In an era characterised by rapid technological advancements, it's no surprise that the ways we manage our finances have also undergone a significant transformation. The use of cash is becoming less prevalent in society, with about 84% of Canadians embracing digital forms of payment instead. However, while this transition offers convenience for some, it also presents select challenges for others.

This is exactly what one team of McGill University Masters in Public Policy students set out to investigate. Tasked by the Bank of Canada (BoC) to explore the social policy implications of a "Less-Cash" society, here’s what the students, Aftab Ahmed, Hayley Krieger, Sokhema Sreang, and Megan Warsame, found out.

The movement towards less-cash has consequences

Many Canadians now favour different methods for their transactions, such as e-Transfer, PayPal, or using credit and debit cards. In fact, “cash use for daily purchases has declined from 54 percent in 2009 to 22 percent in 2021.” Because of this digital preference, cash has become more scarce for those that rely on it.

The students identified four separate cash-dependent groups who face undesirable outcomes in this new less-cash society: Indigenous Peoples, unhoused individuals, older people, and survivors of domestic abuse. Individuals belonging to these demographics may face increased risks of financial exclusion, abuse, and exploitation as a result of this transition.

Financial abuse and fraud can be especially prevalent for older adults. In 2022, there were over 90,000 reports of fraud to the Canadian Anti-Fraud Centre (CAFC), with approximately $530 million lost as a result. CAFC has also found that seniors tend to lose 33% more money on average.

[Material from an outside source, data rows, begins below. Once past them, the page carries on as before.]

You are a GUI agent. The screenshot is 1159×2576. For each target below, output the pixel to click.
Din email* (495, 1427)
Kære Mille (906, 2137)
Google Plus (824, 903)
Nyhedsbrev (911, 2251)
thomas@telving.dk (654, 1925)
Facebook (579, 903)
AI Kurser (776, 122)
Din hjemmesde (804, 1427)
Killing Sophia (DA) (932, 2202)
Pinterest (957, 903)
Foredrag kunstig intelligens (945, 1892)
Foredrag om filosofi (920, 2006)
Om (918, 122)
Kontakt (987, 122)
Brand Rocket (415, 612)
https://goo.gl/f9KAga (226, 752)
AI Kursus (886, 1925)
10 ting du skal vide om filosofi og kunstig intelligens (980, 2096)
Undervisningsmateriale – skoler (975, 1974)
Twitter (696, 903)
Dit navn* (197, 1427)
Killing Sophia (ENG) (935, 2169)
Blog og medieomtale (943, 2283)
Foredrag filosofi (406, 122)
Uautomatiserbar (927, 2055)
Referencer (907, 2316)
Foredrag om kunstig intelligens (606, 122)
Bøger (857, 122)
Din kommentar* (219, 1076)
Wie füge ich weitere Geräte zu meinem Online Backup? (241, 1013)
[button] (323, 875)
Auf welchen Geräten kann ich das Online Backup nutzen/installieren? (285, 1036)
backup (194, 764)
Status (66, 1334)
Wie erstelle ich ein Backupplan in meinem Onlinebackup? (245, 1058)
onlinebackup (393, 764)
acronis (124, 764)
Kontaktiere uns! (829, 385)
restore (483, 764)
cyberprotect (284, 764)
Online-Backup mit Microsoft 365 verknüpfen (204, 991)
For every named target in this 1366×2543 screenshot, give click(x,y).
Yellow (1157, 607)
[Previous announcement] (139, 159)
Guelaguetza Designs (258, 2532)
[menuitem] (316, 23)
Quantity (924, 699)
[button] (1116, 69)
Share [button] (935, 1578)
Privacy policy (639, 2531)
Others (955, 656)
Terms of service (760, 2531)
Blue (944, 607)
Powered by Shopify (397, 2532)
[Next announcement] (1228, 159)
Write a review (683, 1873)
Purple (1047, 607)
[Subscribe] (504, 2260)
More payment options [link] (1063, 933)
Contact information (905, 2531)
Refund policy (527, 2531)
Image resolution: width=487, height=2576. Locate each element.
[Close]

There are many more reasons that people prefer traditional cash-based transactions; including, but not limited to, the following:

  • For low volume transactions.
  • To safeguard finances in times of crisis: “Many individuals express a preference for keeping their savings or emergency funds in cash, citing reasons such as: security, universality, accessibility, anonymity, and the sense of control they derive from managing their finances in physical currency.”
    • Cash can also be hard to come by in times of emergency when demand increases, e.g. the major network outage Rogers experienced in 2022.
  • For better budgeting: “For vulnerable groups, cash-based budgeting is reliable, easy to monitor, and prevents individuals from going into debt from an over-reliance on credit.”
  • As a method of payment for various social events and traditional occasions.
  • For those reliant on panhandling to fund necessities.
  • As a “getaway fund” for those experiencing domestic abuse.

Reliance on cash can also be the result of a lack of trust for financial institutions or limited access to banks. Those without access to mainstream financial services may instead turn to “fringe banks,” such as cheque-cashing outlets, payday lenders, or pawnshops, which can result in further exploitation.

So, whether intentional or not, less cash use means less cash acceptance—and that can lead to financial exclusion.

Despite very few Canadians intending to go fully cashless anytime soon, it seems that that’s where we’re headed. For example, it’s been predicted that “26 percent of Canadian grocery stores could reject cash transactions within the next five years.”

Without any interventions in place to prevent it, Canada seems to be headed “towards an inequitable payments landscape.”

There is a way forward - Recommendations:

With these consequences in mind, the McGill students made three recommendations to the BoC.

  1. Strategic Review to Define Economic and Financial Welfare (EFW). EFW is a “measure of an economy's health, capturing aspects like sustained growth, stability, equitable wealth distribution, and financial inclusion, amongst other elements.” As stands, it does not explicitly factor in financial exclusion. This recommendation entails defining EFW based on five interdependent parameters: financial stability, economic stability, monetary stability, sustainable economic growth, and financial inclusion.
  2. Community Cash Connect Program. This recommendation entails implementing a program which would provide no-cost ATMs where needed to improve access for vulnerable communities.
  3. Voluntary Codes of Conduct for Vulnerable Groups. This recommendation entails that the banking industry enact certain codes which would “promote ethical practices, prioritise customer protection, and ensure fair and transparent access to basic financial tools and services.” These codes would build on existing commitments in order to better address the precise needs of vulnerable groups and build trust.
  4. Cash Access Committee. This recommendation entails the BoC appointing a committee of experts “to investigate the need for the legislative protection of cash in Canada.” This would provide the tools to respond to this issue on a larger scale.

By addressing the unique needs of these marginalised groups and heeding these recommendations, only then will Canada avoid sleepwalking towards an inequitable future.